Archive for the ‘Anxiety’ Category

https://www.sciencedaily.com/releases/2019/02/190211083204.htm

A seventy year old man, without cannabis experience, ate 90mg THC, or about 3-10 times the normal dosage, depending upon his body weight.  So, he got seriously buzzed and freaked out.  Panic attack!  It was THAT that caused tachycardia and likely constrictions in blood flow due to adrenaline and panic.  That’s all.  It’s disingenuous to declare the cannabis as causal, even though it indirectly may be.  The point is that cannabis does not cause cardiovascular problems, but panic attacks apparently do.  What if the guy saw something on television that freaked him out and caused a panic attack?  Would these “researchers” declare television to be dangerous to patients with cardiovascular disease?  Only if they had a hidden agenda.
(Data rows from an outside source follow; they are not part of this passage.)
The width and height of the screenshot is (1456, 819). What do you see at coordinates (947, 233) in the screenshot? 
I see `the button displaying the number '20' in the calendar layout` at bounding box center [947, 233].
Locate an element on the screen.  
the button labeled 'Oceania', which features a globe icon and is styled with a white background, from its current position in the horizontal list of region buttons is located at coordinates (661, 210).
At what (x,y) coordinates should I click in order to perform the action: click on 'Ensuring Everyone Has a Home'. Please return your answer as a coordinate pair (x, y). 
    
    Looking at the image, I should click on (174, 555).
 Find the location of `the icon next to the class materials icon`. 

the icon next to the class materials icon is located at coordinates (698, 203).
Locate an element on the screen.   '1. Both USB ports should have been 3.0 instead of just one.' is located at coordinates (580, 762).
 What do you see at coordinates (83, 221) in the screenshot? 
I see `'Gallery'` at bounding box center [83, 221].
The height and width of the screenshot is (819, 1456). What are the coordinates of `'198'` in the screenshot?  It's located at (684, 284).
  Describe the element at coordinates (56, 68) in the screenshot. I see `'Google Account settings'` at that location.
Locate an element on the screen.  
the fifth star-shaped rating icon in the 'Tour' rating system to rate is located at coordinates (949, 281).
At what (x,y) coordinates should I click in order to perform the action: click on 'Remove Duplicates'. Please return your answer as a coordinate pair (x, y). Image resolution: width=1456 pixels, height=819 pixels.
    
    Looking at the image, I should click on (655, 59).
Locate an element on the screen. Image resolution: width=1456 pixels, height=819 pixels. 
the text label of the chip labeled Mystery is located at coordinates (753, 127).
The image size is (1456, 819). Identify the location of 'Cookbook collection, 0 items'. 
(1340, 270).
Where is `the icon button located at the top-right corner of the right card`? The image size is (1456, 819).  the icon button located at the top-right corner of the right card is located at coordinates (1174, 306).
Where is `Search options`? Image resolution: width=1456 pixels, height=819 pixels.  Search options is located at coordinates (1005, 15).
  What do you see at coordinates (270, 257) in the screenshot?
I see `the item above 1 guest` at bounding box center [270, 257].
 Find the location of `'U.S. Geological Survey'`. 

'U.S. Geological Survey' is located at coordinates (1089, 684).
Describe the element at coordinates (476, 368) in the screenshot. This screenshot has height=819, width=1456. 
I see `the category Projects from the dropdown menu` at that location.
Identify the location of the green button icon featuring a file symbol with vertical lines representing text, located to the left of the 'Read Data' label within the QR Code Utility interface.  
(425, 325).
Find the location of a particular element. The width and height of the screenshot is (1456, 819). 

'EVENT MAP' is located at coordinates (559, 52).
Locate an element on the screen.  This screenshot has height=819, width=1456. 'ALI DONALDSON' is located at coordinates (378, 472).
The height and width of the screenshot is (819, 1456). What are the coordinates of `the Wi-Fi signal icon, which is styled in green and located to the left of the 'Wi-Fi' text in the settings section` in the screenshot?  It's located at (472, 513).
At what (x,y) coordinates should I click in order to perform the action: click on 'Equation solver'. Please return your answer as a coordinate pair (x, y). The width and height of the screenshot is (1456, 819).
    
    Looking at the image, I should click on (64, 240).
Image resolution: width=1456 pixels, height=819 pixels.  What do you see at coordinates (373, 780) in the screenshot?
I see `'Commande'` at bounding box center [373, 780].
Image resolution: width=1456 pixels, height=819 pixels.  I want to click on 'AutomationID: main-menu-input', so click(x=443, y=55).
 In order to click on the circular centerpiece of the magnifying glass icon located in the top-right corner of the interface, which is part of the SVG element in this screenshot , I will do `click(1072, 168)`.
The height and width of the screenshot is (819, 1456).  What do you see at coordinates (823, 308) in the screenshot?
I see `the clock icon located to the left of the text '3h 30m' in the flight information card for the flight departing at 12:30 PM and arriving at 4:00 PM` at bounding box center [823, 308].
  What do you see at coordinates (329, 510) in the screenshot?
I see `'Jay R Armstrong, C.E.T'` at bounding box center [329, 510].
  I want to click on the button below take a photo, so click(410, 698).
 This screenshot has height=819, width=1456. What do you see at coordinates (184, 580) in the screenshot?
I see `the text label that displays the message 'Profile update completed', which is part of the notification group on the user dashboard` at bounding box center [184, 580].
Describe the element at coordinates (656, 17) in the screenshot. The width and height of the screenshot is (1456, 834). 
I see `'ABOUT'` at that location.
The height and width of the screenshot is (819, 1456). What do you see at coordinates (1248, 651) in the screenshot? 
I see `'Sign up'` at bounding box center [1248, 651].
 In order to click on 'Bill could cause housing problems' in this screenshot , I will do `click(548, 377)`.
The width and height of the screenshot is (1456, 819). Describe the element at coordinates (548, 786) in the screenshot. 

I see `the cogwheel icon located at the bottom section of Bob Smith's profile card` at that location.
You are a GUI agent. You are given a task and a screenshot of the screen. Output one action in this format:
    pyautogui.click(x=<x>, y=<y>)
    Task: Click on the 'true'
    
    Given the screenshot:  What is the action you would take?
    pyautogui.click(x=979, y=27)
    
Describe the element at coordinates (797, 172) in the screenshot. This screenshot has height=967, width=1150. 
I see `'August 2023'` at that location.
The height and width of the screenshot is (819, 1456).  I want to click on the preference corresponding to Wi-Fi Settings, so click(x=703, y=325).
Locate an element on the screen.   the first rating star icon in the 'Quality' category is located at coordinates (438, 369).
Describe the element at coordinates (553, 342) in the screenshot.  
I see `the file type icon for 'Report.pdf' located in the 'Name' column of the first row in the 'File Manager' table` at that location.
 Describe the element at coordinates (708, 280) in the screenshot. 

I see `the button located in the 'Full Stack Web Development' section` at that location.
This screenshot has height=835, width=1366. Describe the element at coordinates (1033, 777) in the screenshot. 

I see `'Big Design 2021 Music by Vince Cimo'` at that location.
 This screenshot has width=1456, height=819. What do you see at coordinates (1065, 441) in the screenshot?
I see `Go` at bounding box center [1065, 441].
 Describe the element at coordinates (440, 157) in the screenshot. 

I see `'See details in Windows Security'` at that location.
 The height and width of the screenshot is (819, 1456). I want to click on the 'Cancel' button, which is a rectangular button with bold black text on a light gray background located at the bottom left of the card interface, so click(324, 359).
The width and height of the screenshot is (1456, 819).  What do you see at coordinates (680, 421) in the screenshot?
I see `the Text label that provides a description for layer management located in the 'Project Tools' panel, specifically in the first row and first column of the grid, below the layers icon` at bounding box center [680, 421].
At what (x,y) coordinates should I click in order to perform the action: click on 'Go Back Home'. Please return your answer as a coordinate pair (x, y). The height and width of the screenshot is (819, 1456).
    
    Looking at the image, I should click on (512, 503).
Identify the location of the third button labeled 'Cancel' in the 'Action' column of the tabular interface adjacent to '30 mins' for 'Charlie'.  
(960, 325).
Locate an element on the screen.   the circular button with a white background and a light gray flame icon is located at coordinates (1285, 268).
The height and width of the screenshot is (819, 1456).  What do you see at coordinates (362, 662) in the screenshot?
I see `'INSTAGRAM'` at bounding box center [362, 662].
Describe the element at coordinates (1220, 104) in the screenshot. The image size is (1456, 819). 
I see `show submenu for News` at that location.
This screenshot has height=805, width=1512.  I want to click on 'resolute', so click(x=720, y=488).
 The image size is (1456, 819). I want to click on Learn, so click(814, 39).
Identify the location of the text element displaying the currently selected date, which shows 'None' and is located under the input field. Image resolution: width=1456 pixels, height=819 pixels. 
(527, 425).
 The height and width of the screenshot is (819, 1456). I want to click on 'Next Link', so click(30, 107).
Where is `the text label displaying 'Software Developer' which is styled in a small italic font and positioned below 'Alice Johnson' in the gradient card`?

Cannabis is generally relaxing, but blood pressure can be slightly raised while under its effects.  Research shows that cannabis is a vasodilator, if anything, so it should be beneficial to cardiovascular patients.  This paper implies otherwise, but did correctly state: “The patient’s cardiac event was likely triggered by unexpected strain on his body from anxiety and fearful hallucinations caused by the unusually large amount of THC he ingested. His sympathetic nervous system was stimulated, causing increased cardiac output with tachycardia, hypertension, and catecholamine (stress hormone) release. After the psychotropic effects of the drug wore off, and his hallucinations ended, his chest pain stopped.”  [emphasis mine]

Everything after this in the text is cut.